AstraZeneca is continuing in its bid to claim market share in the highly competitive world of cholesterol-lowering medications, and yesterday unveiled new data showing its offering Crestor (rosuvastatin) was more effective than Pfizer’s Lipitor (atorvastatin) or Merck’s Zocor (simvastatin) in combating elevated cholesterol in high-risk patients.
At the European Atherosclerosis Society Congress meeting in Prague, AstraZeneca reported the results of four studies involving in excess of 4,000 patients with atherosclerosis, coronary heart disease, type 2 diabetes or elevated cholesterol. Data from one of these trials, dubbed Mercury II, showed very high risk CHD patients who switched from Zocor or Lipitor to AstraZeneca’s Crestor were more likely to reach cholesterol goals than those who stayed on their standard medication. Specifically, 43% of patients who were switched to Crestor 10mg from Lipitor 10mg achieved goals for ‘bad’ low-density lipoprotein cholesterol compared to 22% who remained on Lipitor. In addition, 40% of those switched to Crestor 10mg from Zocor 20mg reached these goals, versus just 16% who remained on Zocor.

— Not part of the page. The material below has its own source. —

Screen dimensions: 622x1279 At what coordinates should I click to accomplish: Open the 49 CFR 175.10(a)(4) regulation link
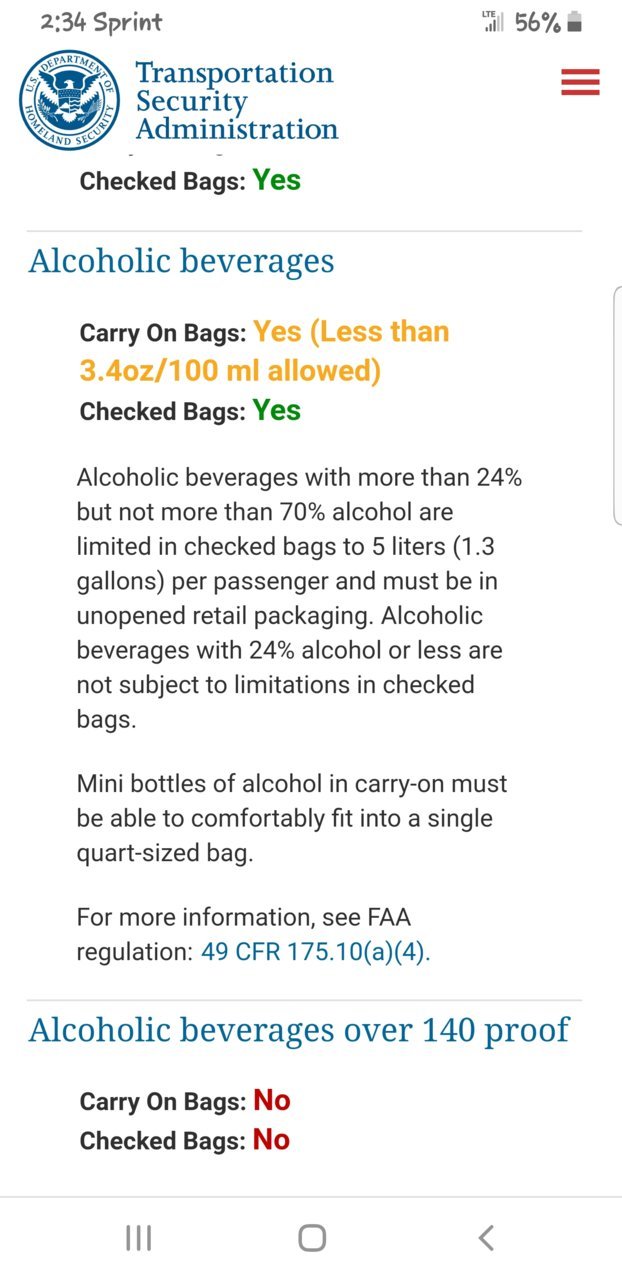click(x=316, y=951)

AZ will be hoping these latest data secure it a better position in the eyes of prescribers. Crestor has faced a torrid time since launch after the influential consumer group Public Citizen made repeated calls for the drug to be pulled, citing risks of rhabdomyolysis (muscle weakness) and kidney damage. However, the company is facing a rosier outlook following the recent dismissal of Public Citizen’s petition by the US Food and Drug Administration. In March, the agency claimed Crestor does not pose a risk of muscle toxicity greater than other available statins [[15/03/05b]].